The Proposal Left Behind

Those of you who followed the responsive images saga closely may remember yet another proposal, called “Client-Hints”. That proposal suggested solving some of the use cases by using HTTP request headers to tell the server regarding the browser’s environmental conditions, and letting the server adapt the images it sends accordingly. That kind of solution is generally referred to as “content negotiation”.

Unfortunately some browser vendors were reluctant to add new content negotiation-based solutions, because of past bad experience with this kind of solutions. Without support from these browser vendors, progress on Client-Hints stalled and now the proposal is not being actively worked on.

Community

The responsive images effort, unlike the development process behind most web platform features, was community-driven. It was championed by the RICG, supported by the developer community, and taken home when browser folks got involved too. One big happy family.

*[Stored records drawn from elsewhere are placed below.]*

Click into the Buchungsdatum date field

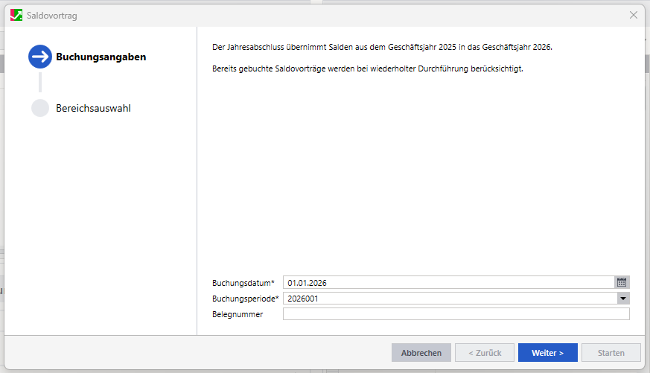(448, 282)
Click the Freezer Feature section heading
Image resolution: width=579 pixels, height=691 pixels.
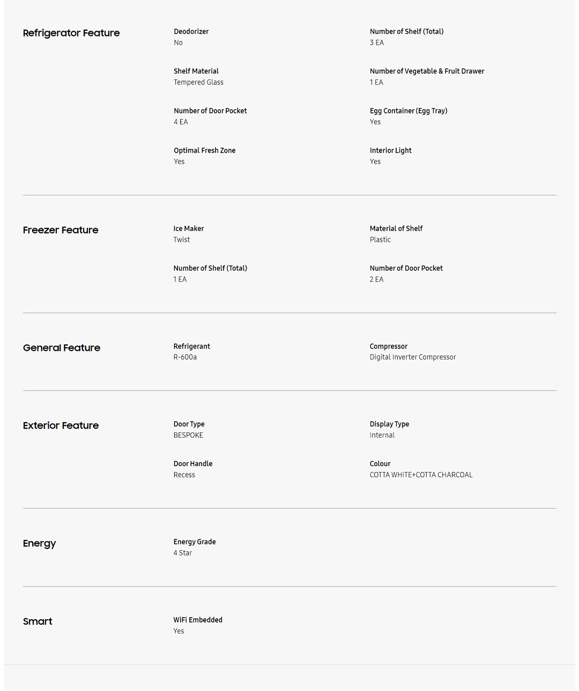[61, 230]
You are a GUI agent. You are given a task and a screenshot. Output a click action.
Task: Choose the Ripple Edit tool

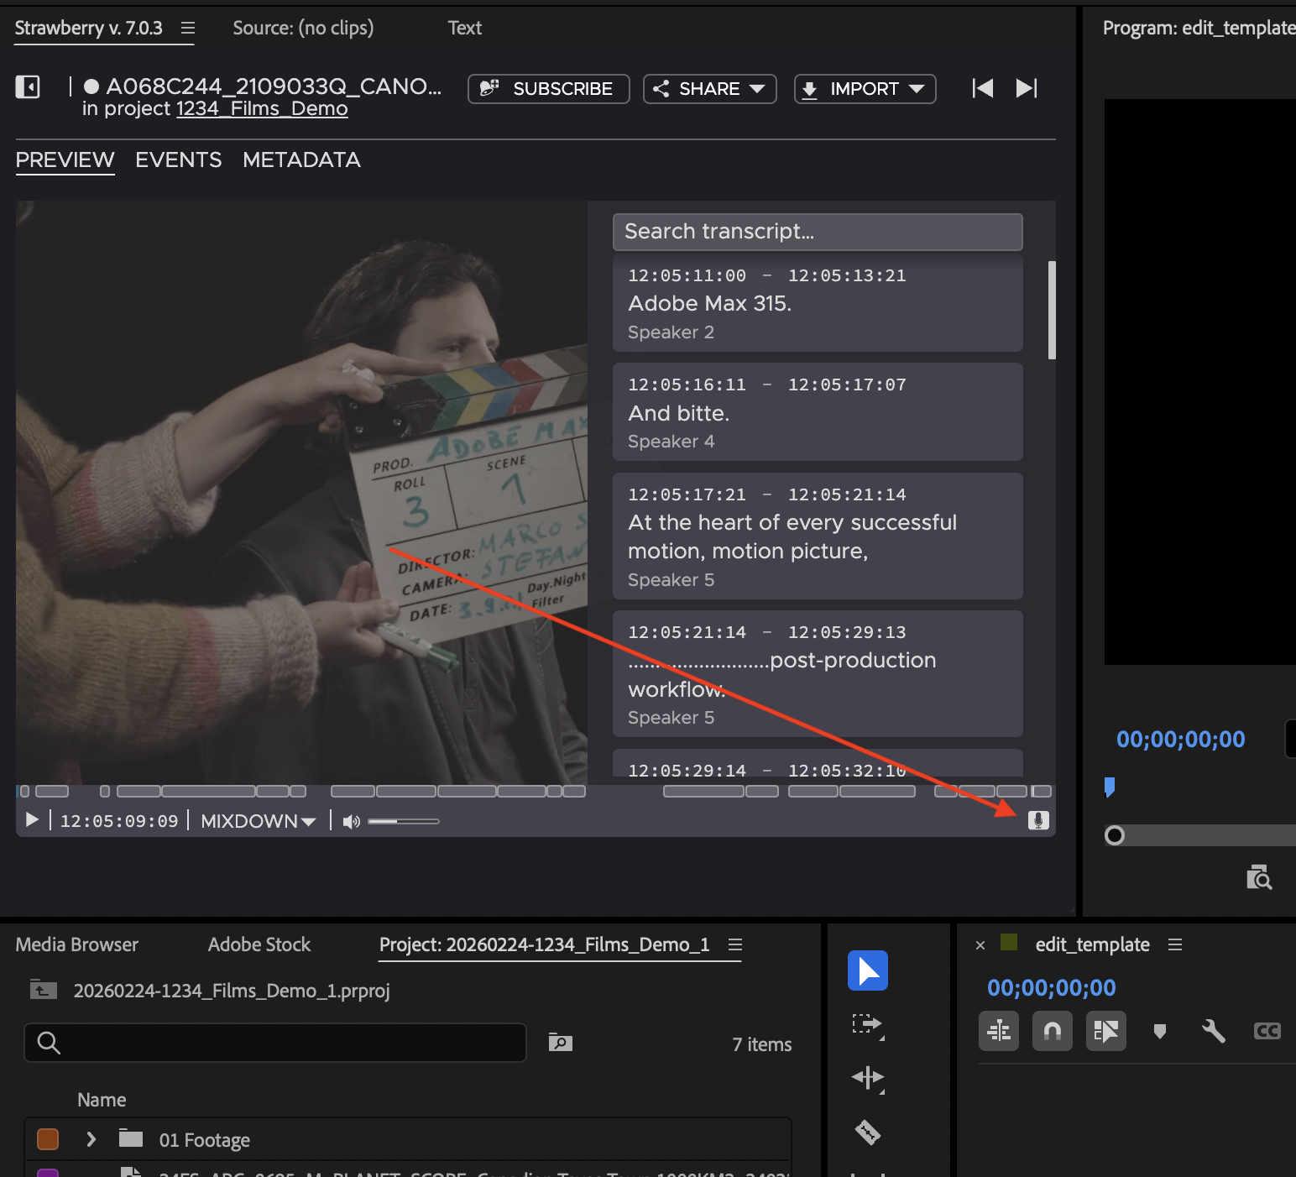tap(868, 1078)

In the same spirit, the feature’s implementation in Blink (the rendering engine behind Chrome and Opera) also set something of a precedent.

In order to defuse initial implementation concerns from the Blink project, I devised an implementation plan with the Blink team and started to work on related infrastructure.

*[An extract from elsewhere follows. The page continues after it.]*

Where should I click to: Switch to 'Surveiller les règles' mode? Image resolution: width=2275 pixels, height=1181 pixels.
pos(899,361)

At first, I worked on that during my free time, but later on, after I saw how long that was going to take, I completed the feature’s implementation as my day job. I was financed by the community via a crowd funding campaign which was put together with the help of the RICG gang (particularly Mat Marquis and Geri Coady).

Web developers, agencies, as well as Google and Opera contributed to the campaign, making it possible for me to work full-time on the implementation, and bring it to where it is today.

To Sum It Up

Responsive images have been a pain point when developing responsive websites for quite some time. Now, finally, a native solution is getting close.

You can start using it today, with or without picturefill, and start savings your users’ time and money!